Source document:
::::

There are many strains of the virus causing blue tongue and immunity against one strain will not necessarily protect the animal against another. Lambs can get passive immunity suckling from an immune ewe. For this reason lambs of vaccinated ewes should not be vaccinated until they are weaned. The virus may persist in meat and offal for long periods and is resistant to many chemicals. It can be killed by a 3% sodium hydroxide solution. African sheep are less susceptible than British and Merino breeds and yearlings are more susceptible than lambs or adults. The virus is transmitted via biting midges and possibly mosquitos. Antelopes and possibly cattle are symptomless carriers. The incidence of the disease is higher in wet, low lying areas. Morbidity is 50% and mortality can be 90%.

::::

Recorded information:
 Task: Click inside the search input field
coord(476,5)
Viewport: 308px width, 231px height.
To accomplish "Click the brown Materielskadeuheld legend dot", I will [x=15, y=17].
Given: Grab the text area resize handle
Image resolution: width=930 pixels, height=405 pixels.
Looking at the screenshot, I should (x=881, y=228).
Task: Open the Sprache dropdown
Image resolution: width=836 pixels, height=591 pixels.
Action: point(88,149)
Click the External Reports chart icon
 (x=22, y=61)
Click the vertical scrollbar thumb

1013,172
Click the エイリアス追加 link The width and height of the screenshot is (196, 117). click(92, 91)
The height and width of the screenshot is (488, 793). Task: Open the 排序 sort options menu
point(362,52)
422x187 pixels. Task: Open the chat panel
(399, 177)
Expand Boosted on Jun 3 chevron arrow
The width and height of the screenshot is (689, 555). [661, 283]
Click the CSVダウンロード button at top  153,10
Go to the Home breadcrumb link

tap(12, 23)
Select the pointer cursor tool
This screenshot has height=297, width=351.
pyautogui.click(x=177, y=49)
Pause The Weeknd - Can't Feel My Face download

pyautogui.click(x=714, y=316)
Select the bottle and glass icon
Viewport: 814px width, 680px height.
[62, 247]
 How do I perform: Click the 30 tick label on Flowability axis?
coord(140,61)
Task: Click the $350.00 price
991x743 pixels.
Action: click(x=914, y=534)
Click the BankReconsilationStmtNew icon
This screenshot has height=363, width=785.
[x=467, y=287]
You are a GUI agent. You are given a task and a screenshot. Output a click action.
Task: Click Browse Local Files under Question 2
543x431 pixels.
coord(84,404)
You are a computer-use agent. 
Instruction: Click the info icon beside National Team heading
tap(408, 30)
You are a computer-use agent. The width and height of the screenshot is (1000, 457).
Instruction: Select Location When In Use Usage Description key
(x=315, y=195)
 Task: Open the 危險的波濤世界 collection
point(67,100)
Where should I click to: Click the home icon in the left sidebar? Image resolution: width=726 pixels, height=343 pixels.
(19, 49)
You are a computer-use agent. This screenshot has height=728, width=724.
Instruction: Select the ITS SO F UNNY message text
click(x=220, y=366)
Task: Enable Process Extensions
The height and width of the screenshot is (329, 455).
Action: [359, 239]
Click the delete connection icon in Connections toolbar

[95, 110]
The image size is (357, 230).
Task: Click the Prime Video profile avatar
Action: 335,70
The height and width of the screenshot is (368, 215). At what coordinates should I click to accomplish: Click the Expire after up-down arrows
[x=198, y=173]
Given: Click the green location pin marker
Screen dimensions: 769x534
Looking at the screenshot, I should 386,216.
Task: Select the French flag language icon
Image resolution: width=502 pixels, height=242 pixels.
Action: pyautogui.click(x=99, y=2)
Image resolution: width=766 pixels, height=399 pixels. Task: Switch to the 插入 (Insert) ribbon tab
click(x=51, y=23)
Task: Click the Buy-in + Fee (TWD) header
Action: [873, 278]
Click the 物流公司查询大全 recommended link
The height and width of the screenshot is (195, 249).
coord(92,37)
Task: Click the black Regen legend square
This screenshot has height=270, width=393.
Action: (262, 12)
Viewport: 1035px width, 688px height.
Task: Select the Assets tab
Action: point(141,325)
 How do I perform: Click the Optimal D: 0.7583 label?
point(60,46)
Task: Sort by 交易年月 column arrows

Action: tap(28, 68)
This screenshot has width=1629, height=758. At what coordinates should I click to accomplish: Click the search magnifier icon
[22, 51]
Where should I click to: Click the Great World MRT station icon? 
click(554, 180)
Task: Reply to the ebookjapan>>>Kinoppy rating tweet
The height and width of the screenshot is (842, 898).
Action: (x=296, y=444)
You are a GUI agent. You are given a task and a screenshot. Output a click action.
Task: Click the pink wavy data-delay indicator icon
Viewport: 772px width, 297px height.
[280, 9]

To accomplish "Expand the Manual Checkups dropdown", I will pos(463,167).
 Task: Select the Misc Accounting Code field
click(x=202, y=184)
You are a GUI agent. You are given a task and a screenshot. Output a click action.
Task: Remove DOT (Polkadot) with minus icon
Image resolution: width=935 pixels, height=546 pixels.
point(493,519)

::::

Exercise instructions:
(1) In the blue tongue passage, which solution can kill the virus?
(2) Rewrite the blue tongue paragraph that begins "There are many strains" as a bulleted list, keeping its main facts.
(3) Carry on the blue tongue passage from its last sentence.

Answer list:
(1) A 3% sodium hydroxide solution.

(2)
- The virus has many strains, and immunity to one does not necessarily protect against another.
- Lambs can gain passive immunity by suckling from an immune ewe, so lambs of vaccinated ewes should not be vaccinated until weaned.
- The virus may persist in meat and offal for long periods and resists many chemicals, but a 3% sodium hydroxide solution kills it.
- African sheep are less susceptible than British and Merino breeds, and yearlings are more susceptible than lambs or adults.
- Biting midges, and possibly mosquitos, transmit the virus.
- Antelopes, and possibly cattle, are symptomless carriers.
- The disease is more common in wet, low-lying areas.
- Morbidity is 50%, and mortality can reach 90%.

(3)
Fever, reddening of the nostrils and mouth, frothy saliva, nasal discharge which turns bloody. Eventually the lips, ears, jaw and mouth swell. The tongue swells and turns purple and becomes ulcerated. Secondary bacterial infections are common. Respiration becomes laboured, the animal goes down and cannot eat. The feet become infected, the animal has wry neck and may vomit. Death occurs after 6 days. Most animals die. The few that survive take many months to recover and will probably never be economically viable.
There is no treatment against the blue tongue virus, but antibiotics will treat secondary bacterial infections.
• Don’t graze sheep in wet low-lying areas where the midge is present.
• If possible, keep sheep separate from cattle and wild game.
• Vaccination – 2 weeks after weaning, 3 weeks before breeding and then annually.